======== Selected excerpt

# 8v wont start after wrench touched alternator hot post.



## resop (Aug 16, 2009)

alright soo was changing the v belt was in a rush. My dumbass self forgot to unhook the battery soo while loosening the ac compressor My wrench hit the hot post of the alternator and made a big spark. 
So the car started and drove into the drive way befor this now It wont start at all. Checked all the fused put a spark tester on the plug wires. Its getting spark. I hear the fuel pump kick in when I to the key to the on position.
So my thoughts are a the computer was destroyed. I'm pretty much just trying to see if this could be the problem or what other likely possibilities.
thanks And yes Im an idiot please dont bash me.


----------



## rjev (May 29, 2009)

oh god I did this today with my torque wrench. I was lucky enough to get away with a wee scorch mark on the wrench and nothing else but it could've easily gone just as wrong. starter motor gone pop maybe?


----------



## resop (Aug 16, 2009)

well it cranks over fine so I dont think its the starter.


----------



## firefighterd163 (Sep 17, 2009)

*Re: (resop)*

Sounds like you may have arched the system, meaning yes you may have comp damage.


----------



## teutoned (Jul 29, 2008)

*Re: 8v wont start after wrench touched alternator hot post. (resop)*

check fuses


----------



## resop (Aug 16, 2009)

ALRIGHT So I checked the timing replaced the comp. and nothing. I took the plugs out sprayed out the cylinders and cleaned the plugs. and nothing. I did notice that My spark strength is weak. from what I know my tester has always showed a blue light, and its showing orange


----------



## MKIGTITDI (Aug 25, 2007)

*Re: (resop)*

Could you need a new coil?


----------



## vr2jetta (Dec 16, 2007)

*Re: (MKIGTITDI)*


_Quote, originally posted by *MKIGTITDI* »_Could you need a new coil?

Thats what I am thinking. Usually its grounds arching that fry ECU's, but its not out of the question that the ECU is fried. If it started and ran after this then I would look elsewhere rather than the ECU.


----------



## Fat Rabbit (Nov 18, 2001)

*Re: 8v wont start after wrench touched alternator hot post. (resop)*

My thought on this would be that the ECU fried after working for a short time after the short. LOL
You might want to check for injector pulse from the ECU with an LED test light ($10 or so) across the wires to the fuel rail. It has to be a 12V DC LED test light and if it doesn't work connected one way switch the wires around as they are directional. You could also pull one of the plugs and check for fuel after cranking the engine. That might tell you if the injectors are pulsing or not. 
I think that I would also check Circuit 15 which is the car's "run" circuit. That circuit goes through the ignition switch and powers the Digifant Relay and coil (Terminal 15). You might check fuse 15 also -- that comes off of that circuit and powers into the Central Electrics II Fuse and Relay panel.


----------



## resop (Aug 16, 2009)

It never ran after the spark. But ive replaced the ecu. still nothing.
also where is circuit 15? Ive replaced fuse 15


----------



## Fat Rabbit (Nov 18, 2001)

================
======== Dataset

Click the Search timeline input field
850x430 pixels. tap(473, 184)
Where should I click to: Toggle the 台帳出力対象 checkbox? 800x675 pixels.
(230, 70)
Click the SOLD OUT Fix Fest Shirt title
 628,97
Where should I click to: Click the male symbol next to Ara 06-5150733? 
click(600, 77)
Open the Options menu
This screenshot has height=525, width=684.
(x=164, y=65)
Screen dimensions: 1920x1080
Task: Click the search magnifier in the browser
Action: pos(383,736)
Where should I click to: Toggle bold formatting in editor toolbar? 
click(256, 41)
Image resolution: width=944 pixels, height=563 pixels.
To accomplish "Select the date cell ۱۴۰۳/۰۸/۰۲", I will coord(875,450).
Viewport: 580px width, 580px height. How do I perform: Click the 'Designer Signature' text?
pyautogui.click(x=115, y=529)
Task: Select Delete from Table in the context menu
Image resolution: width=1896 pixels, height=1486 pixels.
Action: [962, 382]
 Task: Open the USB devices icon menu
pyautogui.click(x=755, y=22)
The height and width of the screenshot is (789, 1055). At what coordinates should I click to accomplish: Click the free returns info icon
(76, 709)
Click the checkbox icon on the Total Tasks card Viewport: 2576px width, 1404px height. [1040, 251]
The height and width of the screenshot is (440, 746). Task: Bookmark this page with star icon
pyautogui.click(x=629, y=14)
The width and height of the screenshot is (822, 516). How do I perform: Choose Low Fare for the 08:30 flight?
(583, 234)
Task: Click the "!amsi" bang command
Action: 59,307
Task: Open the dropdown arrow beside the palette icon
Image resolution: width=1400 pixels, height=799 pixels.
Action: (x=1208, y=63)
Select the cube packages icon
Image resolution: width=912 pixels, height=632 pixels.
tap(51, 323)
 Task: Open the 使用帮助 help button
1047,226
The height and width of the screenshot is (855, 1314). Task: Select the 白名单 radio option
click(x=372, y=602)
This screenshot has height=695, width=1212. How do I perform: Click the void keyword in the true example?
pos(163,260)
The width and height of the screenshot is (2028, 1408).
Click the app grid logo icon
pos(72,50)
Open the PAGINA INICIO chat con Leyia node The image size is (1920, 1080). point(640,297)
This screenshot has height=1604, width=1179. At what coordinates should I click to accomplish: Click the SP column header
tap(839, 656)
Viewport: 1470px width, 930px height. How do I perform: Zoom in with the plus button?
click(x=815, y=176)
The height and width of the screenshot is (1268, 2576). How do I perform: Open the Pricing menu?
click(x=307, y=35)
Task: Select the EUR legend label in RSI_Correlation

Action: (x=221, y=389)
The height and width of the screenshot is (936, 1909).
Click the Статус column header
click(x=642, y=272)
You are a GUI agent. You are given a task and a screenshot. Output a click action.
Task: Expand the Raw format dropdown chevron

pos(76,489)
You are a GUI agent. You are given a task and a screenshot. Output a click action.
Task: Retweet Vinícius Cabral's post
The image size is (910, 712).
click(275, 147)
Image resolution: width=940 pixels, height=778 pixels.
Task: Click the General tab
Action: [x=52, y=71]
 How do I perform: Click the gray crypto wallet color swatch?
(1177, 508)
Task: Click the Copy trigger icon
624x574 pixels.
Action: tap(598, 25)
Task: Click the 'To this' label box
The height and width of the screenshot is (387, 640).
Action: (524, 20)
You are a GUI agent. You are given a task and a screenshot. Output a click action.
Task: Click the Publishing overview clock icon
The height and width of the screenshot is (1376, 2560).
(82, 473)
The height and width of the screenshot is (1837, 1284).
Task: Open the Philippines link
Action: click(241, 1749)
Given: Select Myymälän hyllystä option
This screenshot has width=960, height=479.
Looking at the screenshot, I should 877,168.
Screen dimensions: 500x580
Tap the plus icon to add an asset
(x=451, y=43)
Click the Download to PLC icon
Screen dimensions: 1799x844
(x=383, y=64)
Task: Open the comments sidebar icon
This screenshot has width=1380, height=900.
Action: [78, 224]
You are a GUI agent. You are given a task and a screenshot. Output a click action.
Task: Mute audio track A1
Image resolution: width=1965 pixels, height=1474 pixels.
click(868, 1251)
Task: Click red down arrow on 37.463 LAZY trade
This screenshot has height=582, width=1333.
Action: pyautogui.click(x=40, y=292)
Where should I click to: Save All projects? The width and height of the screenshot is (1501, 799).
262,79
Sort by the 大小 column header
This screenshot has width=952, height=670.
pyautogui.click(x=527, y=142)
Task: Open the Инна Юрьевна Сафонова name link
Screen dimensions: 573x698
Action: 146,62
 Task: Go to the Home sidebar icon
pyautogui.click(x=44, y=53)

================

● **Exercise goal**
Reproduce the part of the no-start forum thread that runs from "So the car started" up to and including "gone pop maybe?", word for word.

● **Expected answer**
So the car started and drove into the drive way befor this now It wont start at all. Checked all the fused put a spark tester on the plug wires. Its getting spark. I hear the fuel pump kick in when I to the key to the on position.
So my thoughts are a the computer was destroyed. I'm pretty much just trying to see if this could be the problem or what other likely possibilities.
thanks And yes Im an idiot please dont bash me.


----------



## rjev (May 29, 2009)

oh god I did this today with my torque wrench. I was lucky enough to get away with a wee scorch mark on the wrench and nothing else but it could've easily gone just as wrong. starter motor gone pop maybe?